NumPy operations apply element-wise by default; no loops required:
x = np.linspace(-2, 2, 500)
y = x ** 2          # element-wise square

np.sqrt(a)          # element-wise square root
np.exp(a)           # element-wise exponential
np.log(a)           # element-wise natural log
np.abs(a)           # absolute value
Aggregation functions reduce an array along one or more axes:
a.sum()             # sum of all elements
a.mean(axis=0)      # mean along axis 0 (column means)
a.max(axis=1)       # max along axis 1 (row maxes)
a.std()             # standard deviation

Dot products and matrix multiplication

The @ operator (available since Python 3.5 / NumPy 1.10) computes matrix products and dot products. np.dot does the same:
u = np.array([2, 5])
v = np.array([3, 1])

u @ v               # dot product: 2*3 + 5*1 = 11
np.dot(u, v)        # same result: 11

A = np.array([[1, 2], [3, 4]])
B = np.array([[5, 6], [7, 8]])

A @ B               # matrix multiplication
# array([[19, 22],
#        [43, 50]])

np.linalg — linear algebra utilities

The numpy.linalg module provides the core linear-algebra operations used in ML:
import numpy.linalg as LA

u = np.array([2, 5])
LA.norm(u)             # Euclidean norm ≈ 5.385

A = np.array([[3., 1.], [1., 3.]])
LA.inv(A)              # matrix inverse
LA.det(A)              # determinant

eigenvalues, eigenvectors = LA.eig(A)

U, s, Vt = LA.svd(A)  # singular value decomposition (used in PCA)

Reshaping and transposing

a = np.arange(12)

a.reshape(3, 4)    # view as 3x4 matrix
a.reshape(2, 2, 3) # view as 3D array

A = np.array([[1, 2, 3], [4, 5, 6]])
A.T                # transpose: shape (3, 2)
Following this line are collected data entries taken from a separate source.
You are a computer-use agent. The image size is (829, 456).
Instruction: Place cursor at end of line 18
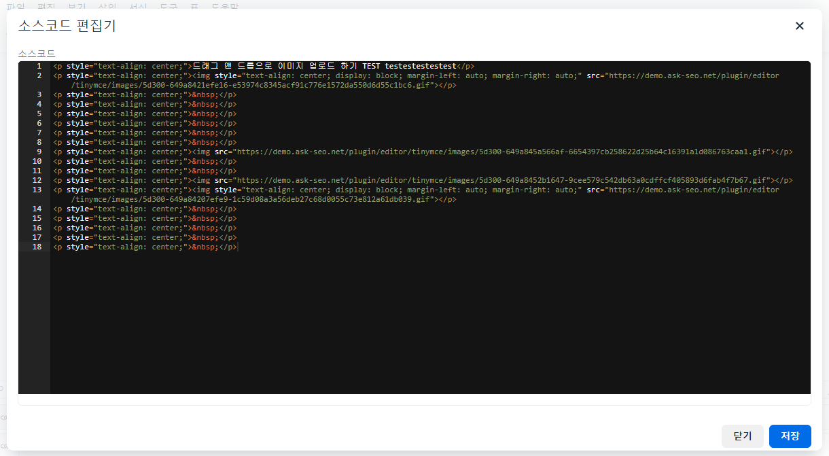click(x=238, y=247)
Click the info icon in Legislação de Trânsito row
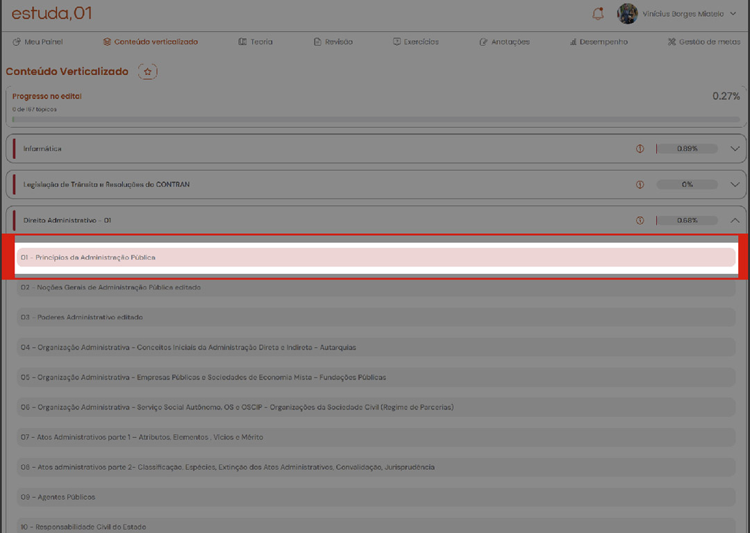The height and width of the screenshot is (533, 750). (x=640, y=185)
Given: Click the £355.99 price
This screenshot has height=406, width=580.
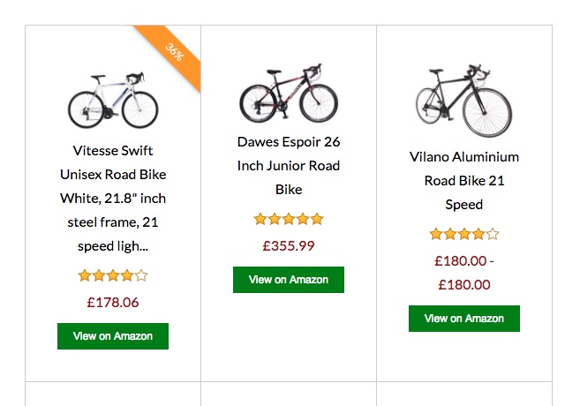Looking at the screenshot, I should [x=289, y=246].
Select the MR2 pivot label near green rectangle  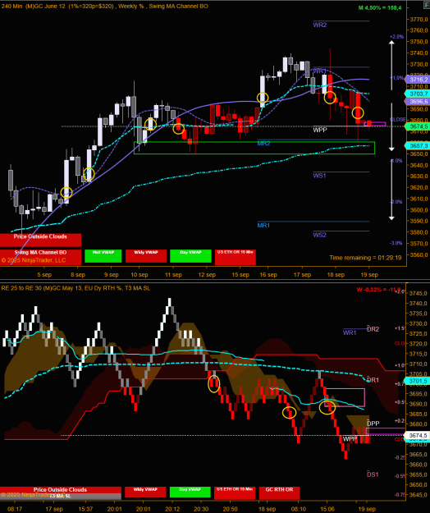(x=263, y=144)
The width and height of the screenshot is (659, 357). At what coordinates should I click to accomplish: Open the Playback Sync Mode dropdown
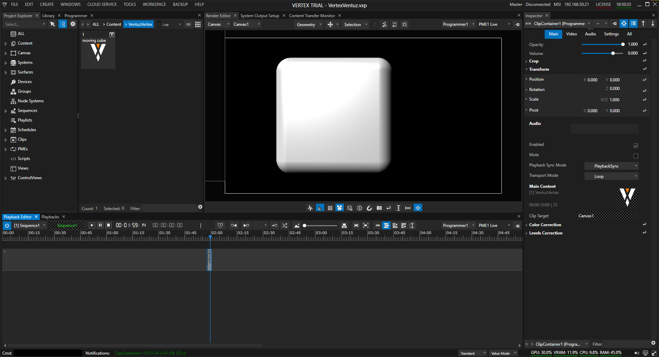611,166
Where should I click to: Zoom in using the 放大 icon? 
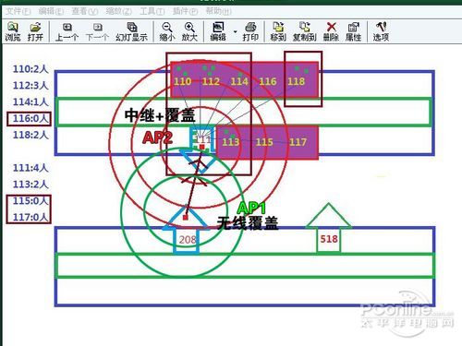(x=189, y=31)
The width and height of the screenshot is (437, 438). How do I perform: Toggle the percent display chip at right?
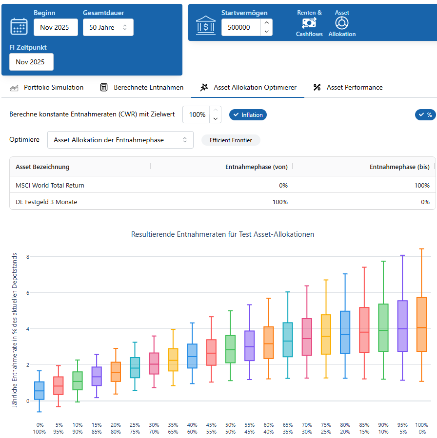[425, 115]
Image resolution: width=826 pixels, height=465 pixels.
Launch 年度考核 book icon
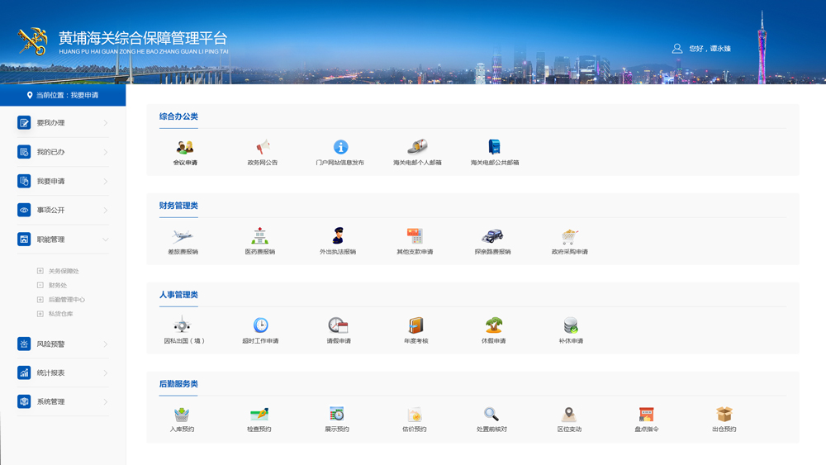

Converting to/from Python lists

python_list = [[1, 2], [3, 4]]
arr = np.array(python_list)   # Python list → ndarray

arr.tolist()                  # ndarray → Python list
In the notebooks, arr.to_numpy() appears on Pandas DataFrames and Series — that converts a Pandas object to a NumPy array. For plain NumPy arrays use .tolist() or simply pass the array directly to functions that accept ndarrays.